For obvious reasons. I was never
comfortable standing up and being on display when younger, let alone
performing, debating, or acting.
Not that I had to do much of that while in
Pinecrest. I was not in the main cast of anything while there. I suppose I didn’t
make the cut. Although I was good enough for the chorus. But then again,
everyone was good enough for the chorus. I recall being a sugarplum, dancing in
your head, in the Christmas play. Was I a sugarplum? I can’t rightly say what I
was, but I remember being dressed in a round red costume (so maybe I was a
cranberry) with the others, lined up at the back of the gym, and when cued, we
marched in through the main doors from behind the spectators (our parents), up
the aisle, and then after splitting into two groups, up the stairs on either
side of the stage. Our parents laughed when they saw us enter, not maliciously,
but in good humour from being surprised by our sudden entrance from the rear of
the gym...or so my mother said. We sang, I remember that. I had to sing
harmony, and I was not particularly pleased to be chosen to be (I don’t think
any of us were, to be honest). Harmony took a little while to learn; it’s not
like it comes naturally to a grade school kid. I remember we’d been separated
into two groups during practice, melody to the right, harmony to the left, all
of us seated on mats on the floor.
Then, later, while in St. Theresa, I was
in an actual play, one in which I actually had lines. I studied and studied,
never believing I’d actually learn all my lines. There weren’t many, the play
was just an act, and a short one at that, maybe five or ten minutes long at
best, but it seemed an eternity for one with stage fright. We, the cast, were
students and teacher in a classroom. I played the bullied student who forgives
all the other students in the class who’d been cruel to me, once their
misguided behavior was pointed out to them by our properly wise and insightful
teacher. I told them, “All I ever wanted was for everyone to just get along,”
(a la Leave It to Beaver) and they all understood and we were best friends till
our dying day. Jesus...! There may have been some quavering of voice while I
probably mumbled out my lines in a bland and unemotional monotone.
The final play was in high school. Mine
was a bit part, just a walk through with one line. But at least I spoke.
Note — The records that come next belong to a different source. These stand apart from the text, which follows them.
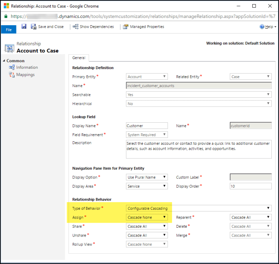This screenshot has height=264, width=279.
Task: Expand the Type of Behavior dropdown
Action: (198, 208)
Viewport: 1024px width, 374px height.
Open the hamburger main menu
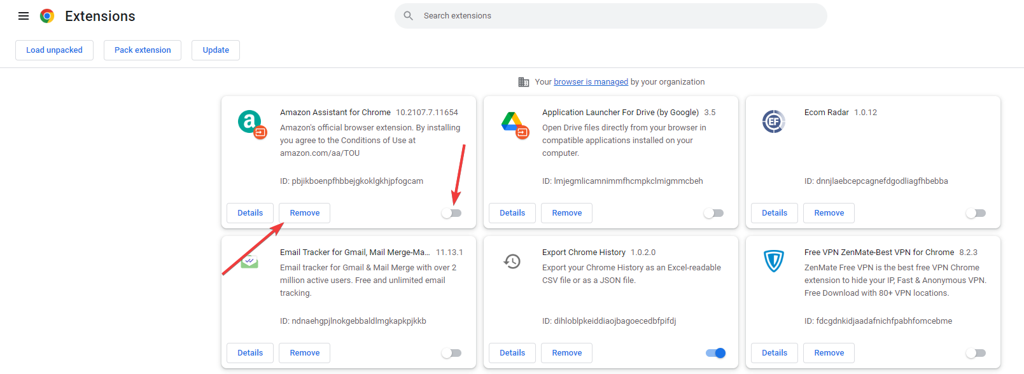pos(24,16)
Without a nervous twitter of voice. More importantly, I was to walk arm in arm
with a momentary crush. Granted, my heart was in my throat the whole time.
Being mocked and teased by my friends in the front row didn’t help much.
Finally, in high school, we were separated
into groups of three or four and expected to perform a skit on a subject we chose
from a hat. We opted to perform ours as a newscast, with anchorman and man on
the street interviews. We spent more time laughing at our own material than
practicing. I think it showed. I definitely missed one of my lines.
Practice makes public speaking easier.
Knowing your material cold helps too. Given time, I gave up on fear of speaking
in front of others. I came to realize there was no point to it. Who the hell
are they in the audience, anyway? Friends or strangers. They’re either rooting
for you, or you’ll never see any of them ever again. So, don’t sweat it.